Iris Browser / The Reason I Sold My iPhone

When I first started this post, nearly a month ago, I wrote that Iris browser from Torch Mobile still feels a bit like a beta product. But development of Iris is proceeding at such a pace that this is no longer the case. Iris has always felt like a solid browser, ever since I first started using it at version 1.0, unlike iPhone's Safari which regularly crashed on me. Version 1.0 was all of two months ago now and since then virtually all of the issues that have niggled at me have been addressed (the one major one remaining being copy and paste* within the browser).

Iris BrowserWhen you first start using Iris you may find that the specifics of the user interface odd and even annoying, as my first email to the ever responsive Iris feedback address attests. However after you've been using it for a while these unique traits start to make sense. Clicking and holding to activate a link really helps to avoid accidental clicks, the resulting animation on the link itself, which I can only describe as a visual "boing", serves as Iris's own haptic feedback and the animation on moving/opening/closing tabs serves to inform you about what's going on, and I am assured that pages load while this is going on. Another great feature of Iris is the little inset scrolling window, which not only serves to show you where you are on the page but is also a very quick way to scroll around the page. It's unbelievably quick.

One of the best things about Iris is (was) that you get the iPhone gmail interface. Unfortuntely google, in their infinite wisdom, recently "improved" their User-Agent detection code which foobared Iris in that you no longer got the nice iPhone interface, but instead got the horrible (on such a large screen as the Touch HD) mobile interface. I noticed that this link from google calendar will still give you the iPhone interface (on any browser).

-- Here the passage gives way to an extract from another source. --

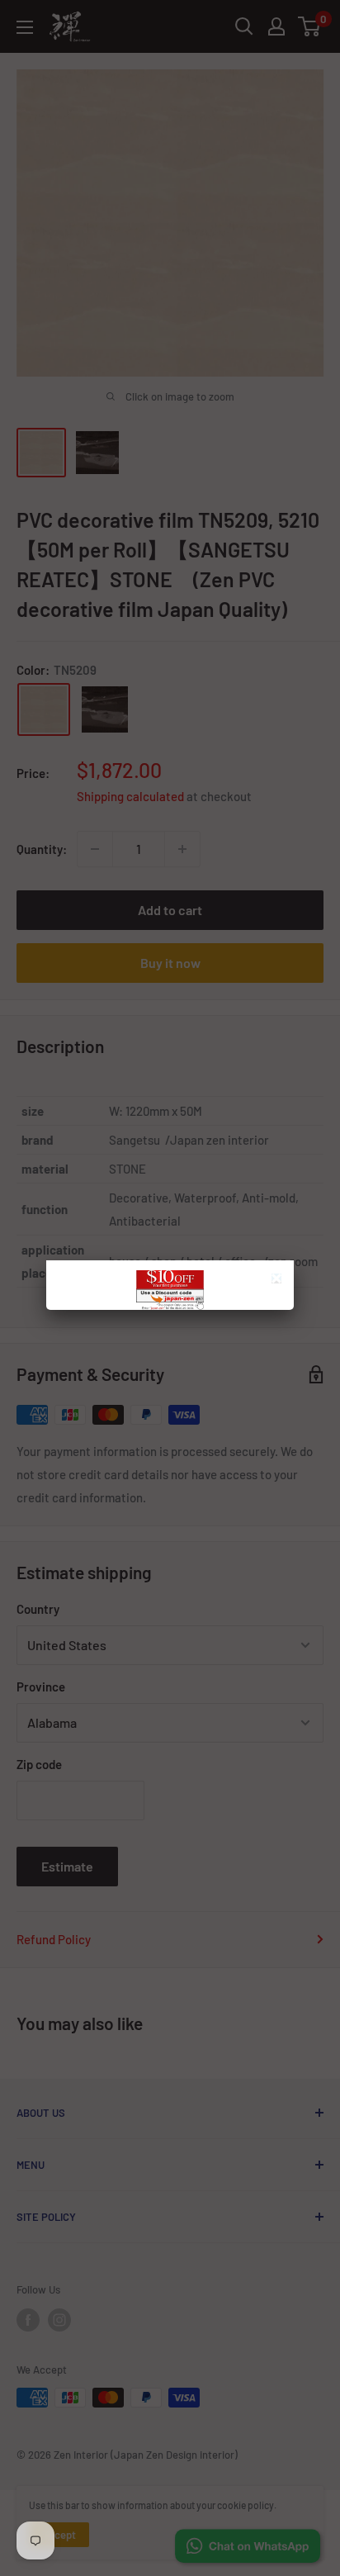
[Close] (279, 1281)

Having said all that, Iris isn't quite perfect. The click and hold isn't quite consistent, I think that some javascript actions happen immediately while others need the hold. Drop down lists appear so small as to be almost unusable, as previously mentioned there's no copy and paste within the browser and some of the user interface still isn't quite brilliant, see history and bookmarks and Opera does some stuff better, such as their auto-full screening and easy access tabs, back and home buttons.

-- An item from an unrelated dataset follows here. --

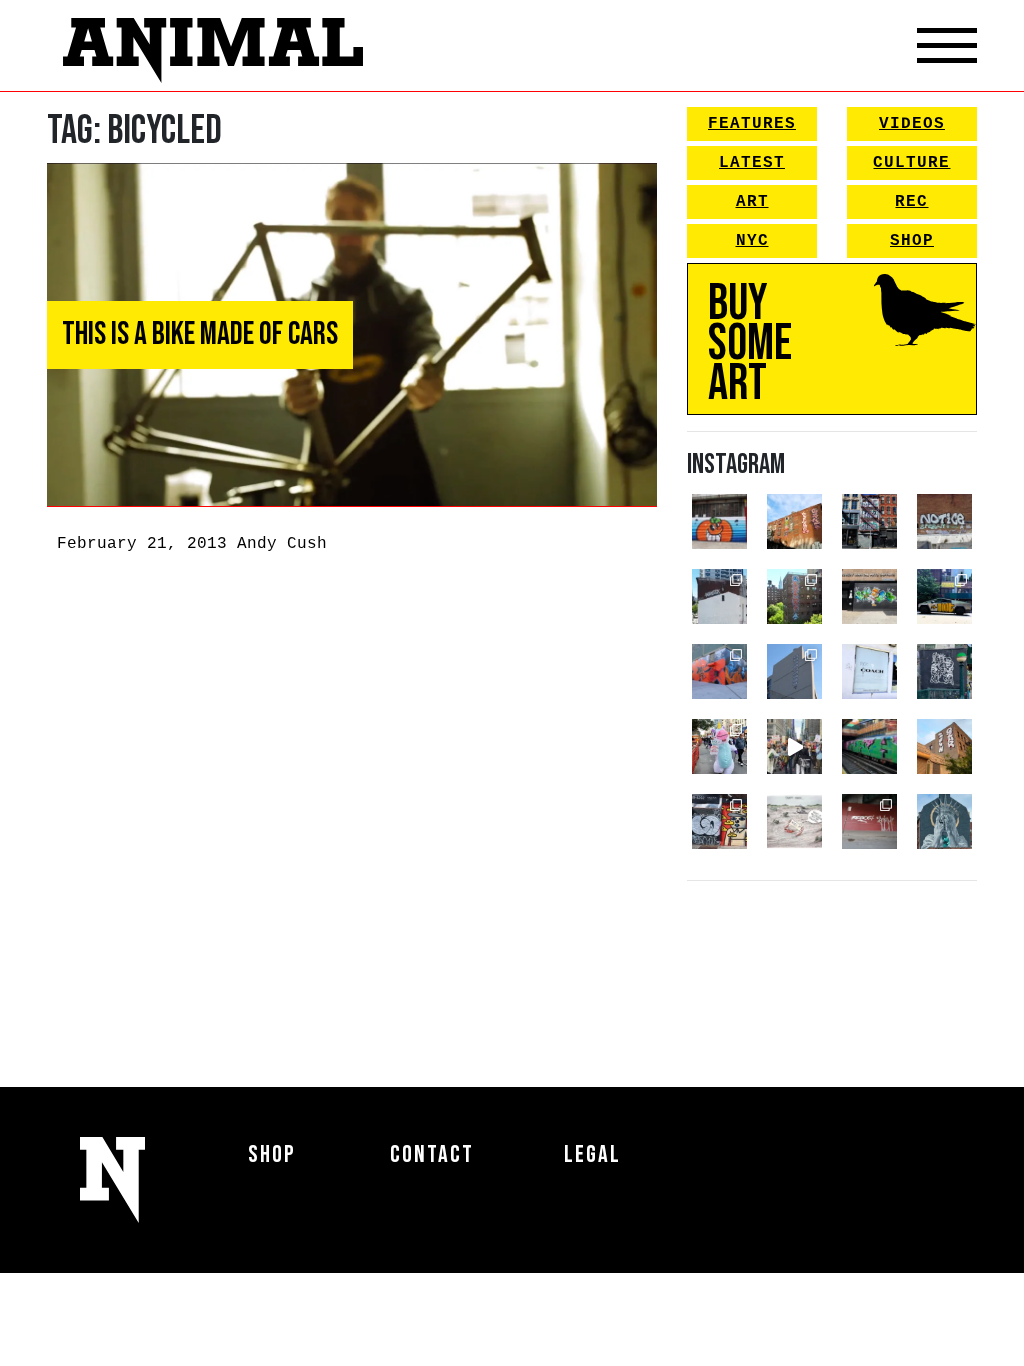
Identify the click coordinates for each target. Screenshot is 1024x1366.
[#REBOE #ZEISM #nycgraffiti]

A friend asked me to give a quick mention to W3's WCTMB test with its new canvas test, on which Iris scores 11 out of 16.

* You can actually copy a single word or whole link, and paste, by tapping and holding in the usual context menu way.

1 comment:

Kai Hendry said...

You failed to mention the test version and the UA string alongside the score...

I get 14/16 on revision 1.46 with version 1.1.7 of Iris on a HTC Tytyn II.